Tuesday, November 23, 2010

No Good Deed

         The snow was still falling outside. It had been for three days. Crowds of schoolchildren were gathering along the steepest streets with their sleds and stolen lunch trays, celebrating their two week escape from teachers and classes and talking about what they would pick out with their parents at Gimbels the next day. The younger ones were chattering excitedly about seeing Santa there, and their older siblings did their best to hold their tongues and not ruin the secret just yet.
            Christopher opened the door to his twenty-third floor apartment. He stepped in, taking off his boots and feeling along the wall for the light switch. His bright red shirt read Gimbels on the right breast pocket and Christopher Creed, Sales Associate on the left. He took off his damp jacket and hung it on the wall before making his way to the kitchen. After rummaging through the freezer, he slumped into his chair at the table and poured a tall glass of chilled Ketel One. He took a long sip, relishing its bite and the subtle flavors unadulterated by ice. Fire ran through him, warming his body and sending chills down his spine.

            In another small apartment on the other side of town a little girl with red hair cried quietly in her room while her mother watched CNN with a box of tissues on the couch.

            Christopher finished his glass and poured it half-empty again. He looked around his cramped apartment, sighing at the dishes stacked in the sink and the many fist-sized holes in the walls. He stood up slowly with his glass and put on his slippers before stepping out onto the snowy balcony. The chill of the night cut through him as he leaned against the railing listening to the delighted shrieks of the neighborhood kids on their sleds. As a child he had ridden stolen trays down those same streets under the streetlights and the snow until his aunt called him home. He used to love this time of year.

            In an old dark warehouse a lost boy in a puffy jacket received his initiation orders from an older boy who had never learned to smile.

            The night was dark. The glass was empty again. Christopher glared at it disappointedly, his anger slowly rising.

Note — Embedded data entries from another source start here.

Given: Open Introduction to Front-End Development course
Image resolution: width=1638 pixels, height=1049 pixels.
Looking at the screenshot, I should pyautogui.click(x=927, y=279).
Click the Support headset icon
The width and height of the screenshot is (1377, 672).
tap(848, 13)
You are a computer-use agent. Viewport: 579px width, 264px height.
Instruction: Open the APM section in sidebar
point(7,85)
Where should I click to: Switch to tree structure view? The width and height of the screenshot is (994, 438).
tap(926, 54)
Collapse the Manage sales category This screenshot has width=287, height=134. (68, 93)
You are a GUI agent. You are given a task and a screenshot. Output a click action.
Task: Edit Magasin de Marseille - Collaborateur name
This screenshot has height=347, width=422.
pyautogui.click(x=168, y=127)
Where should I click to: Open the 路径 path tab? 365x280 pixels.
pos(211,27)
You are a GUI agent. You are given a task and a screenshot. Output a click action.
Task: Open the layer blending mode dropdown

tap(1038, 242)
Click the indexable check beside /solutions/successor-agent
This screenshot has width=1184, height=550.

His eyes narrowed. His fingers tightened around the glass. With a fluid motion he launched the glass off the balcony and into the snowy street below. The glass shattered over the street. Christopher wiped the snow from the railing in front of him. He stepped onto the chair on the balcony and gingerly placed his left foot on the slippery railing. The street below called to him. As Christopher lifted his right foot to put it on the railing the harsh ring of his company cell phone jarred through the night and penetrated the cloud in his mind. He regained his balance and stepped down from the railing, opening the glass sliding door as he answered his manager’s call.
            “Chris, it’s Dan. Listen, something came up with Johnny and he’s not going to be able to come in tomorrow. He was scheduled for the last Santa shift tomorrow and I need you to come in and replace him for the day. The kids will love you. How’s that sound? Good, great, I’ll see you tomorrow, you go on at five.”
            Christopher put the phone back in his pocket without having said a word and walked into the kitchen again. He took a clean glass from the cabinet and poured it half-empty with vodka. He ran the hot water in the sink and rinsed the dishes before placing them in the dishwasher with a sigh.

            The little girl with red hair had fallen asleep on the other side of town, and the lost boy in the puffy jacket was curled up in a corner of the old warehouse preparing his mind for his initiation the next day and dreaming of the father he never knew. The streets were quiet, the schoolchildren in bed, the gangs seeking refuge from the cold dark night.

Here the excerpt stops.